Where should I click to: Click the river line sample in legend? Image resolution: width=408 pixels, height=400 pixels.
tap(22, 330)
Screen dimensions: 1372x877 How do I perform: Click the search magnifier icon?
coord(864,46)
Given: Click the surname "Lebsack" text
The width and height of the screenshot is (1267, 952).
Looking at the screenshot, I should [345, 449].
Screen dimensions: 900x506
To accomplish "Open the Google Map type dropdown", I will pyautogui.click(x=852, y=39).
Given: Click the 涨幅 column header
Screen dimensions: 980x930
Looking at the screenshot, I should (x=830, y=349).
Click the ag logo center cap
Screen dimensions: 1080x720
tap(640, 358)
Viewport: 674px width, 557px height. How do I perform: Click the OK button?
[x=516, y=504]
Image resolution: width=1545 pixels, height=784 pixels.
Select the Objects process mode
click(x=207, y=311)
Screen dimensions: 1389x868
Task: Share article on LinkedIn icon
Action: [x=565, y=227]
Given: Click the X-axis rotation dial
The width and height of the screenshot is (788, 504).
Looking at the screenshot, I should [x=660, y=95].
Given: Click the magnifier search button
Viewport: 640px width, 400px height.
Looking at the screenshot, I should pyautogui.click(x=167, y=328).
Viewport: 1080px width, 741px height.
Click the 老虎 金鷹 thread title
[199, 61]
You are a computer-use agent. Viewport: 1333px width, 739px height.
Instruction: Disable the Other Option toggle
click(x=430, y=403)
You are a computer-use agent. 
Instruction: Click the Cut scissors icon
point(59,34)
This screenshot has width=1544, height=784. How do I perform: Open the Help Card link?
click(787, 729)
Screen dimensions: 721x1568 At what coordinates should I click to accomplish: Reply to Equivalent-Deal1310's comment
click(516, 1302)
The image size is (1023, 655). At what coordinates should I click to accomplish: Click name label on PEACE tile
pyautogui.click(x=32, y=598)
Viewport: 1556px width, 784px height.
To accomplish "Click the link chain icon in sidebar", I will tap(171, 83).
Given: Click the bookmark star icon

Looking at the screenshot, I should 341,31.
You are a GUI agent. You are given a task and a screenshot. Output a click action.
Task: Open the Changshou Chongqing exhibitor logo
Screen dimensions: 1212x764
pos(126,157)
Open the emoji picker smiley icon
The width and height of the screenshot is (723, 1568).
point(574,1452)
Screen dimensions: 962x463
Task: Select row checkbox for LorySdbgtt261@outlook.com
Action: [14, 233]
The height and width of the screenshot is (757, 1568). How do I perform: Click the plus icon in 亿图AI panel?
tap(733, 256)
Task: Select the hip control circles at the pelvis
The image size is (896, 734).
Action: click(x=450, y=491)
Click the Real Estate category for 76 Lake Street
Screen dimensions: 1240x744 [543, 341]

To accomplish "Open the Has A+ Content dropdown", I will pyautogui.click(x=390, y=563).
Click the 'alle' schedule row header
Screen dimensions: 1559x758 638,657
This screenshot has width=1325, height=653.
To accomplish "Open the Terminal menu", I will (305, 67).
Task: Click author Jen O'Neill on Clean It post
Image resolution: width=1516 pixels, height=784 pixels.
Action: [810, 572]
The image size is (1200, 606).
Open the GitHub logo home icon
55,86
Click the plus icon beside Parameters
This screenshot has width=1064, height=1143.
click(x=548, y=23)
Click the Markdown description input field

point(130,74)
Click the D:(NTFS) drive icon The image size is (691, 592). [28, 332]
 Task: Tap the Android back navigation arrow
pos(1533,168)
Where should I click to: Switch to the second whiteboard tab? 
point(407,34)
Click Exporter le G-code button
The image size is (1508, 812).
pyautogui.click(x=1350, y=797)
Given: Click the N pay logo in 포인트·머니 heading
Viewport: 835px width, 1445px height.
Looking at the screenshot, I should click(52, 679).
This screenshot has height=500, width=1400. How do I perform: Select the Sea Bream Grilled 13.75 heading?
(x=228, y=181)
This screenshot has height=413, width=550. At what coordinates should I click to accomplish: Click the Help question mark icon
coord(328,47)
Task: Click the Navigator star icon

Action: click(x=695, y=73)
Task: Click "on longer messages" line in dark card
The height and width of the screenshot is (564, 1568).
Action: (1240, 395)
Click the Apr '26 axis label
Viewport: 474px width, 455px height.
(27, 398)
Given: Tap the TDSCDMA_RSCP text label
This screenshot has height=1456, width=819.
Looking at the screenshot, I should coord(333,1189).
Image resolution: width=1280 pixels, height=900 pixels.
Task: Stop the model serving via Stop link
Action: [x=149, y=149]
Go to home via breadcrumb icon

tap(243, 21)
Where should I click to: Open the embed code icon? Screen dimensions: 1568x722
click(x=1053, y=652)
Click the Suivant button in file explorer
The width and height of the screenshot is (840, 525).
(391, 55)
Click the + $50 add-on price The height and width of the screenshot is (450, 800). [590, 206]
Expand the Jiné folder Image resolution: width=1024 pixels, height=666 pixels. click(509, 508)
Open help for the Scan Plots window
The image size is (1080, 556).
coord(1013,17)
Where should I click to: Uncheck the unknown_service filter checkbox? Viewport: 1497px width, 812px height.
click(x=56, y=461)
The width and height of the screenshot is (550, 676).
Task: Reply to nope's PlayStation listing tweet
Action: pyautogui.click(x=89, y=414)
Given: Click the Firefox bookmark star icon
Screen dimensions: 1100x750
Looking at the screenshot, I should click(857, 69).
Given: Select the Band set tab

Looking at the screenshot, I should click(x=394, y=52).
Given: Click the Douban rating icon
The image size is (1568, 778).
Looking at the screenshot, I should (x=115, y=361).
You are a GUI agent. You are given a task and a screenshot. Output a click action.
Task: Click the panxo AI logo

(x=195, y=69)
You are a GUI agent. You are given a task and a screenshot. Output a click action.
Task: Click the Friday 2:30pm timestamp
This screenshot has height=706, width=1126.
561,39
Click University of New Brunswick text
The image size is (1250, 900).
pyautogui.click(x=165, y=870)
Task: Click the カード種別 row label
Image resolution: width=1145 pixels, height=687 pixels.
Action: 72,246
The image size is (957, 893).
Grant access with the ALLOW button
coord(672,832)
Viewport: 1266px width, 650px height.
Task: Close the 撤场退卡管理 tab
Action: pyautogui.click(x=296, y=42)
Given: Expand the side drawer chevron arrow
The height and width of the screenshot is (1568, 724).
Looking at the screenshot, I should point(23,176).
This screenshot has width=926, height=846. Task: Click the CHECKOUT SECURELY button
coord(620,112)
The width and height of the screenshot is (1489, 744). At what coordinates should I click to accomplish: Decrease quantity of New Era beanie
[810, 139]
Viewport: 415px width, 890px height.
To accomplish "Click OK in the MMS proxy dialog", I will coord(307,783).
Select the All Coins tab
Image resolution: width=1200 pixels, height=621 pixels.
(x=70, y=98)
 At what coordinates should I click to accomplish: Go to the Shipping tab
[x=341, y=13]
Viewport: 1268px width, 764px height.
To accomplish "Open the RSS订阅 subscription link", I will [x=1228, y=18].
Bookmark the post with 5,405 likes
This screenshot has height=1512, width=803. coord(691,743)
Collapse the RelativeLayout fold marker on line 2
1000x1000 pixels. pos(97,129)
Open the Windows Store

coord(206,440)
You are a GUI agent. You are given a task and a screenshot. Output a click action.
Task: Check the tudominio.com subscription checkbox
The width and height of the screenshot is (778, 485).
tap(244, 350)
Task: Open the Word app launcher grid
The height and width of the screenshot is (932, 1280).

» **Assigned task**
The full listing above should be restated word for word.

» **Response for this exercise**
Where should I click to: Click the river line sample in legend? Image resolution: width=408 pixels, height=400 pixels.
tap(22, 330)
Screen dimensions: 1372x877 How do I perform: Click the search magnifier icon?
coord(864,46)
Given: Click the surname "Lebsack" text
The width and height of the screenshot is (1267, 952).
Looking at the screenshot, I should [345, 449].
Screen dimensions: 900x506
To accomplish "Open the Google Map type dropdown", I will pyautogui.click(x=852, y=39).
Given: Click the 涨幅 column header
Screen dimensions: 980x930
Looking at the screenshot, I should (x=830, y=349).
Click the ag logo center cap
Screen dimensions: 1080x720
tap(640, 358)
Viewport: 674px width, 557px height. How do I perform: Click the OK button?
[x=516, y=504]
Image resolution: width=1545 pixels, height=784 pixels.
Select the Objects process mode
click(x=207, y=311)
Screen dimensions: 1389x868
Task: Share article on LinkedIn icon
Action: [x=565, y=227]
Given: Click the X-axis rotation dial
The width and height of the screenshot is (788, 504).
Looking at the screenshot, I should [x=660, y=95].
Given: Click the magnifier search button
Viewport: 640px width, 400px height.
Looking at the screenshot, I should pyautogui.click(x=167, y=328).
Viewport: 1080px width, 741px height.
Click the 老虎 金鷹 thread title
[199, 61]
You are a computer-use agent. Viewport: 1333px width, 739px height.
Instruction: Disable the Other Option toggle
click(x=430, y=403)
You are a computer-use agent. 
Instruction: Click the Cut scissors icon
point(59,34)
This screenshot has width=1544, height=784. How do I perform: Open the Help Card link?
click(787, 729)
Screen dimensions: 721x1568 At what coordinates should I click to accomplish: Reply to Equivalent-Deal1310's comment
click(516, 1302)
The image size is (1023, 655). At what coordinates should I click to accomplish: Click name label on PEACE tile
pyautogui.click(x=32, y=598)
Viewport: 1556px width, 784px height.
To accomplish "Click the link chain icon in sidebar", I will tap(171, 83).
Given: Click the bookmark star icon

Looking at the screenshot, I should 341,31.
You are a GUI agent. You are given a task and a screenshot. Output a click action.
Task: Open the Changshou Chongqing exhibitor logo
Screen dimensions: 1212x764
pos(126,157)
Open the emoji picker smiley icon
The width and height of the screenshot is (723, 1568).
point(574,1452)
Screen dimensions: 962x463
Task: Select row checkbox for LorySdbgtt261@outlook.com
Action: [14, 233]
The height and width of the screenshot is (757, 1568). How do I perform: Click the plus icon in 亿图AI panel?
tap(733, 256)
Task: Select the hip control circles at the pelvis
The image size is (896, 734).
Action: click(x=450, y=491)
Click the Real Estate category for 76 Lake Street
Screen dimensions: 1240x744 [543, 341]

To accomplish "Open the Has A+ Content dropdown", I will pyautogui.click(x=390, y=563).
Click the 'alle' schedule row header
Screen dimensions: 1559x758 638,657
This screenshot has width=1325, height=653.
To accomplish "Open the Terminal menu", I will (305, 67).
Task: Click author Jen O'Neill on Clean It post
Image resolution: width=1516 pixels, height=784 pixels.
Action: [810, 572]
The image size is (1200, 606).
Open the GitHub logo home icon
55,86
Click the plus icon beside Parameters
This screenshot has width=1064, height=1143.
click(x=548, y=23)
Click the Markdown description input field

point(130,74)
Click the D:(NTFS) drive icon The image size is (691, 592). [28, 332]
 Task: Tap the Android back navigation arrow
pos(1533,168)
Where should I click to: Switch to the second whiteboard tab? 
point(407,34)
Click Exporter le G-code button
The image size is (1508, 812).
pyautogui.click(x=1350, y=797)
Given: Click the N pay logo in 포인트·머니 heading
Viewport: 835px width, 1445px height.
Looking at the screenshot, I should click(52, 679).
This screenshot has height=500, width=1400. How do I perform: Select the Sea Bream Grilled 13.75 heading?
(x=228, y=181)
This screenshot has height=413, width=550. At what coordinates should I click to accomplish: Click the Help question mark icon
coord(328,47)
Task: Click the Navigator star icon

Action: click(x=695, y=73)
Task: Click "on longer messages" line in dark card
The height and width of the screenshot is (564, 1568).
Action: (1240, 395)
Click the Apr '26 axis label
Viewport: 474px width, 455px height.
(27, 398)
Given: Tap the TDSCDMA_RSCP text label
This screenshot has height=1456, width=819.
Looking at the screenshot, I should coord(333,1189).
Image resolution: width=1280 pixels, height=900 pixels.
Task: Stop the model serving via Stop link
Action: [x=149, y=149]
Go to home via breadcrumb icon

tap(243, 21)
Where should I click to: Open the embed code icon? Screen dimensions: 1568x722
click(x=1053, y=652)
Click the Suivant button in file explorer
The width and height of the screenshot is (840, 525).
(391, 55)
Click the + $50 add-on price The height and width of the screenshot is (450, 800). [590, 206]
Expand the Jiné folder Image resolution: width=1024 pixels, height=666 pixels. click(509, 508)
Open help for the Scan Plots window
The image size is (1080, 556).
coord(1013,17)
Where should I click to: Uncheck the unknown_service filter checkbox? Viewport: 1497px width, 812px height.
click(x=56, y=461)
The width and height of the screenshot is (550, 676).
Task: Reply to nope's PlayStation listing tweet
Action: pyautogui.click(x=89, y=414)
Given: Click the Firefox bookmark star icon
Screen dimensions: 1100x750
Looking at the screenshot, I should click(857, 69).
Given: Select the Band set tab

Looking at the screenshot, I should click(x=394, y=52).
Given: Click the Douban rating icon
The image size is (1568, 778).
Looking at the screenshot, I should (x=115, y=361).
You are a GUI agent. You are given a task and a screenshot. Output a click action.
Task: Click the panxo AI logo

(x=195, y=69)
You are a GUI agent. You are given a task and a screenshot. Output a click action.
Task: Click the Friday 2:30pm timestamp
This screenshot has height=706, width=1126.
561,39
Click University of New Brunswick text
The image size is (1250, 900).
pyautogui.click(x=165, y=870)
Task: Click the カード種別 row label
Image resolution: width=1145 pixels, height=687 pixels.
Action: 72,246
The image size is (957, 893).
Grant access with the ALLOW button
coord(672,832)
Viewport: 1266px width, 650px height.
Task: Close the 撤场退卡管理 tab
Action: pyautogui.click(x=296, y=42)
Given: Expand the side drawer chevron arrow
The height and width of the screenshot is (1568, 724).
Looking at the screenshot, I should point(23,176).
This screenshot has width=926, height=846. Task: Click the CHECKOUT SECURELY button
coord(620,112)
The width and height of the screenshot is (1489, 744). At what coordinates should I click to accomplish: Decrease quantity of New Era beanie
[810, 139]
Viewport: 415px width, 890px height.
To accomplish "Click OK in the MMS proxy dialog", I will coord(307,783).
Select the All Coins tab
Image resolution: width=1200 pixels, height=621 pixels.
(x=70, y=98)
 At what coordinates should I click to accomplish: Go to the Shipping tab
[x=341, y=13]
Viewport: 1268px width, 764px height.
To accomplish "Open the RSS订阅 subscription link", I will [x=1228, y=18].
Bookmark the post with 5,405 likes
This screenshot has height=1512, width=803. coord(691,743)
Collapse the RelativeLayout fold marker on line 2
1000x1000 pixels. pos(97,129)
Open the Windows Store

coord(206,440)
You are a GUI agent. You are given a task and a screenshot. Output a click action.
Task: Check the tudominio.com subscription checkbox
The width and height of the screenshot is (778, 485).
tap(244, 350)
Task: Open the Word app launcher grid
The height and width of the screenshot is (932, 1280).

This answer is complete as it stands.